Donna Barr, Timothy Wagner and Aaron Paul Low turned Barr's the
Desert Peach comic into The Desert Peach Musical and now they are at it again. Trippin' The Light Fantastic tells the story of two couples (one straight and one gay) and their psychic friend. A magical crystal interferes wrecking havoc with body-switching hi-jinks so that, "Everyone gets a chance to explore what it means to be straight, gay, male, female, or psychic. And in the end, lives will have been changed forever." What does this all sound like? Listen to the musical. Like the making of a good comic?

Tuesday, May 5, 2009

Zombie hordes in the Northwest

A friend, who recently moved from Jersey to the Seattle area, expressed an interest in/weakness for zombie literature.

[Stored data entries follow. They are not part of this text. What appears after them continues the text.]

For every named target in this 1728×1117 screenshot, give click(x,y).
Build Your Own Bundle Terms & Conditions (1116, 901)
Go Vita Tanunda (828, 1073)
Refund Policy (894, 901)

World War Z is a must-read!" he said, and then got treated to a barrage of zombie-related Northwest intel. News of:

--zombie burlesque, wet slime (is there any other kind?) T-shirt contests, and zombie walks.

--Plants vs. Zombies, the game out for Mac and PC today from Seattle's PopCap Games with its infectious music video
(also in Japanese! Learn to say, "Zombie" in Nihon).

--ZMD: Zombies of Mass Destruction, the movie, and the upcoming screening and discussion with Seattle filmmakers John Sinno and Kevin Hamedani at the next Exposed: Inside Film feature 7 p.m., Tues., May 19 at the Science Fiction Museum. See the earlier post: Bloody scary: zombies and Cthulu.

--Crypticon, the horror convention promising monster mayhem, June 5-7 at Seattle Center.
Surely, there will be zombies.

--The Fremont Outdoor Cinema Best of Zombie Movies night with Shaun of the Dead (and possibly White Zombie), 6 p.m., July 3, 3400 Phinney Avenue North. Twitterati follow @outdoormovies. There will definitely be zombies!

--NightZero, a Seattle-based zombie-themed, post-viral outbreak apocalypse, Web comic. Read the production team's blog, Journal Zero. And just to tie all this together: Night Zero will be
at Crypticon June 7 and shooting a zombie short at zombie movie night July 3 (the short will be aired at Twisted Flick Night, Army of Darkness, Sat., July 18).

"Wow!" my new to the Northwest friend said, "I feel like I've arrived in zombie-mecca-heaven-ultra-fantastic-land!"

Or maybe he just gave me a dazed, weirded-out, whatever look. Either way, the Northwest's got lots of zombies! Probably because we've got lots of brains and them's good eatin'.

Also worth discussing, Seth Grahame-Smith's infestation of Jane Austen,
Pride and Prejudice and Zombies, and the eternal question: Zombie sharks, redundant or extra scary?